• **SHORT PROBLEM**
Count the lines in the records below that contain the string "perform", treating uppercase and lowercase as different, and reply with only that number.
───── DATA FOR THE TASK
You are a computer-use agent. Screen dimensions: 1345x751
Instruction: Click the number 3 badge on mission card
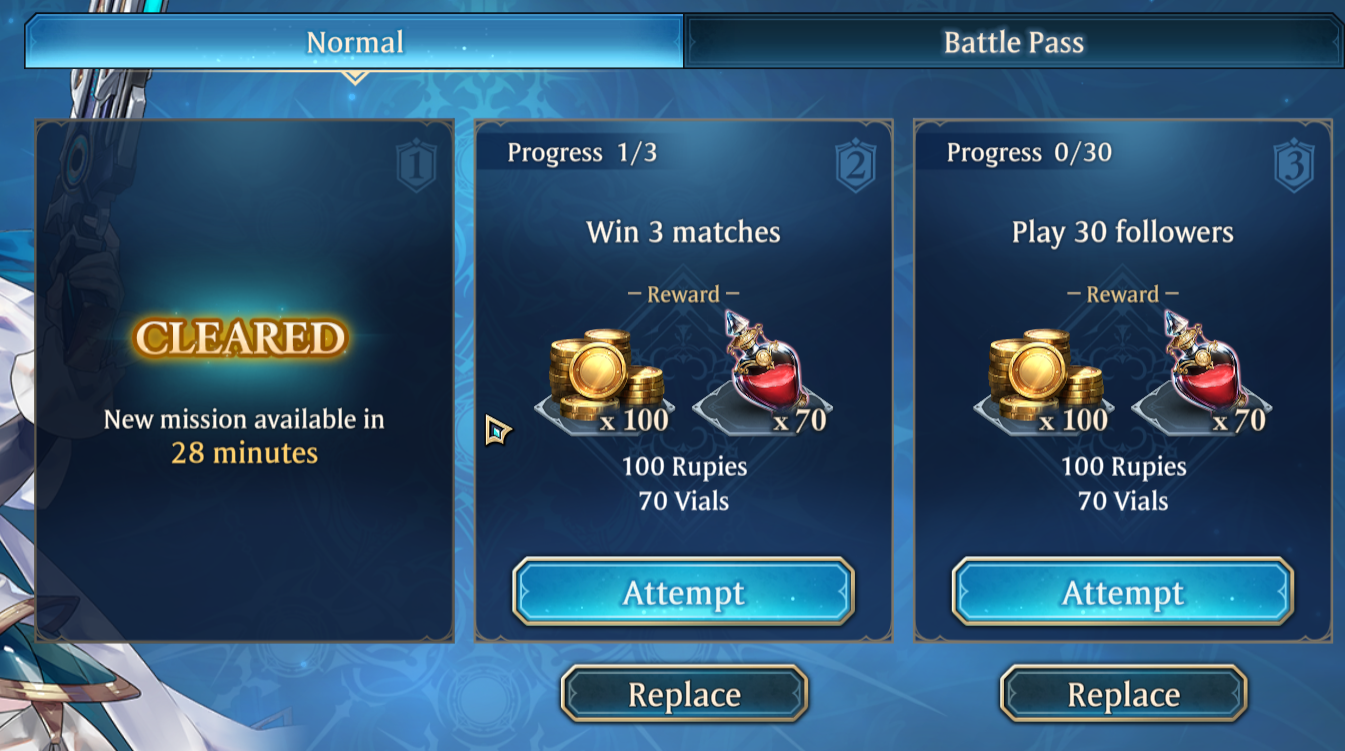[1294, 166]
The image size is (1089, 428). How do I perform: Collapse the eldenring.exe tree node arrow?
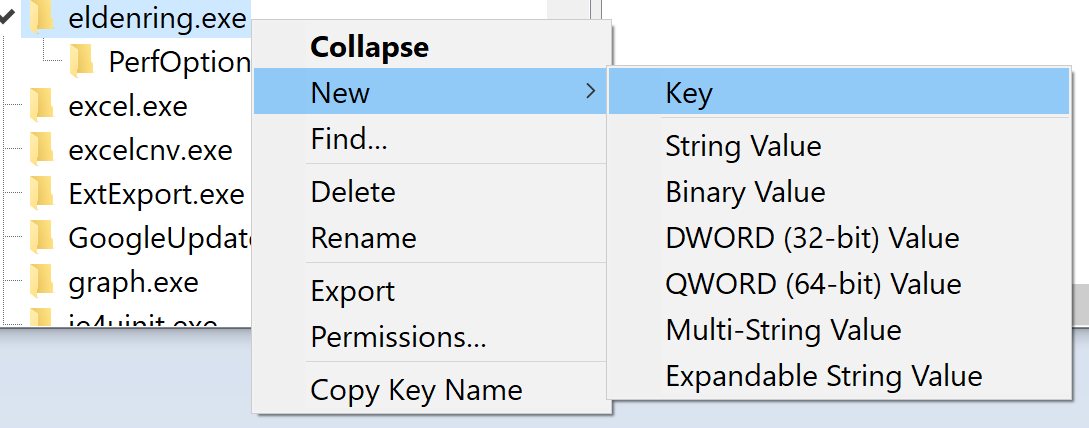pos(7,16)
──────────
───── DATA FOR THE TASK
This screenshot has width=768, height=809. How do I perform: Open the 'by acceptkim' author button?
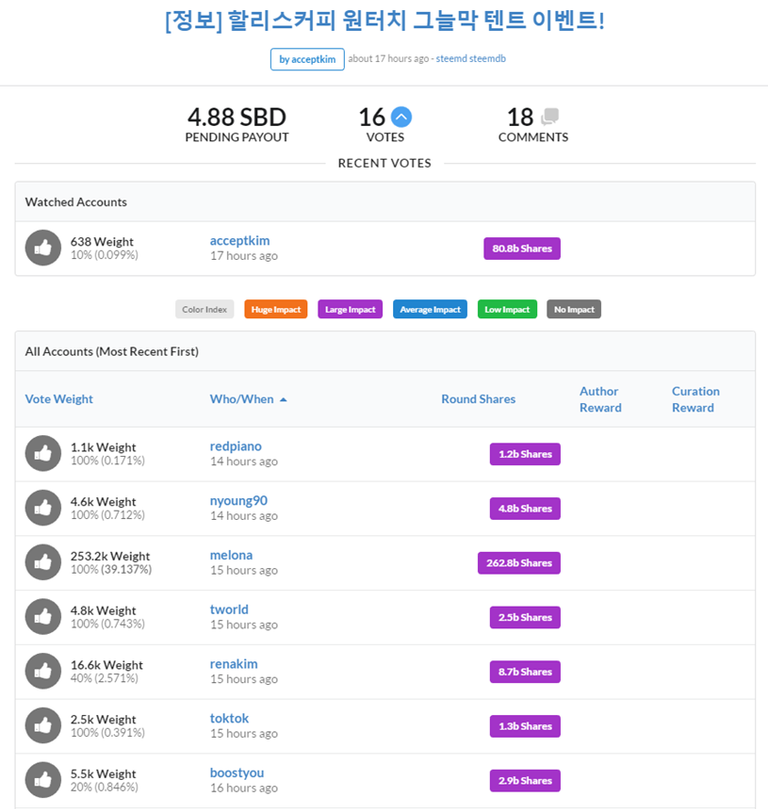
──────────
• **CORRECT OUTPUT**
2